Matanya menatap dalam, berkilat oleh penyesalan yang dalam dan membakar. "Maaf... Aku bodoh, terlalu lama menyimpan semuanya dalam diam, hingga kamu harus menanggung luka yang seharusnya tak pernah kamu rasakan." Hening menyelimuti, seolah dunia pun menunggu jawaban dari hati yang terluka itu.
Matanya Cassia berkilat oleh butiran air yang nyaris jatuh, menggenggam harapan sekaligus kepedihan yang membakar dada.
Dia tahu Dax mencintainya dengan segenap jiwa, bukan hanya di kehidupan ini, tapi juga dikehidupannya yang lalu.
"Dax?" suaranya terpecah, gemetar tak sanggup menyembunyikan keraguan dan harap.

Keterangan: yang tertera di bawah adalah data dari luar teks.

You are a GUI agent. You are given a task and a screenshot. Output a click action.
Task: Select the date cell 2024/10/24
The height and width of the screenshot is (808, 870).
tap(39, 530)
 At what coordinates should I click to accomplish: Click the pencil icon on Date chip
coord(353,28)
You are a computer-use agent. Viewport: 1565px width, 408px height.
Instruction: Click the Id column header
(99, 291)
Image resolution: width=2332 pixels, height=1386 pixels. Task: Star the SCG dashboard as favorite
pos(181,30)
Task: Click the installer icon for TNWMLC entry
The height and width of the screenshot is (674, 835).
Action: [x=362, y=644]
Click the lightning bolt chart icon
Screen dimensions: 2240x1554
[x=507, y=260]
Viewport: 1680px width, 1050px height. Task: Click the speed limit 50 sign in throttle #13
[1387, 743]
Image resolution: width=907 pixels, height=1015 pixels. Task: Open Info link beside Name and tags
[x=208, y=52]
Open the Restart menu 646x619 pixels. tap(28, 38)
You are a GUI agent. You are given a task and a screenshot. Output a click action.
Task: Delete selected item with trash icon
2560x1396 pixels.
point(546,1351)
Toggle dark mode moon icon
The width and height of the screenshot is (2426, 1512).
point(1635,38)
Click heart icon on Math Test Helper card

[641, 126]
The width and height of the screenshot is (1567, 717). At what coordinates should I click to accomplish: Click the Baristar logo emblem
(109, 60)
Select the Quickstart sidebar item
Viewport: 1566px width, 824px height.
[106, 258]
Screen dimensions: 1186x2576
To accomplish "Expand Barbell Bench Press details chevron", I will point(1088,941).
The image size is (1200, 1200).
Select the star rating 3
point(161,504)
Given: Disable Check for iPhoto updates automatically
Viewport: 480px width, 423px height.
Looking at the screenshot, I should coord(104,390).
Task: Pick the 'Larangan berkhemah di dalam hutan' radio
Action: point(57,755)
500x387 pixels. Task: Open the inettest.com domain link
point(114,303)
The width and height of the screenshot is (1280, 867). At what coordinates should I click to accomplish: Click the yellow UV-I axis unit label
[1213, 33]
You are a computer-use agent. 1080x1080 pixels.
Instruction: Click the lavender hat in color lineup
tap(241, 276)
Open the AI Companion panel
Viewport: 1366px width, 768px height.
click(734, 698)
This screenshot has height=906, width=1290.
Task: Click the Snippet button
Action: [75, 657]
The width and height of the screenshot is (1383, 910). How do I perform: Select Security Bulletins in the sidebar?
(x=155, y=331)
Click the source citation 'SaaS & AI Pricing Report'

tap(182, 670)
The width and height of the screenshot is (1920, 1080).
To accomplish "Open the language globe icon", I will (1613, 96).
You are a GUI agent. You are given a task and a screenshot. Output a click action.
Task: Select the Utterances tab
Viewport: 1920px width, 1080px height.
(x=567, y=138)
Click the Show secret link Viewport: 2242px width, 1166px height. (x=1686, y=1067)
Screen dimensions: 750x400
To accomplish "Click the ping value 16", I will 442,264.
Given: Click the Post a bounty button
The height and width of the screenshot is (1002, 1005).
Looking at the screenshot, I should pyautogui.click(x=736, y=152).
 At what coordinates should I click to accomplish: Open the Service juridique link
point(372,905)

Dax menatap dalam, seolah ingin menancapkan keyakinan ke hati yang hampir runtuh itu. "Cassia, setelah kita lulus kuliah, maukah kamu bertunangan denganku?" tanyanya, penuh harap sekaligus ketegasan yang menusuk kalbu.
Di sana, waktu seolah terhenti, antara janji dan mimpi yang hampir menjadi nyata.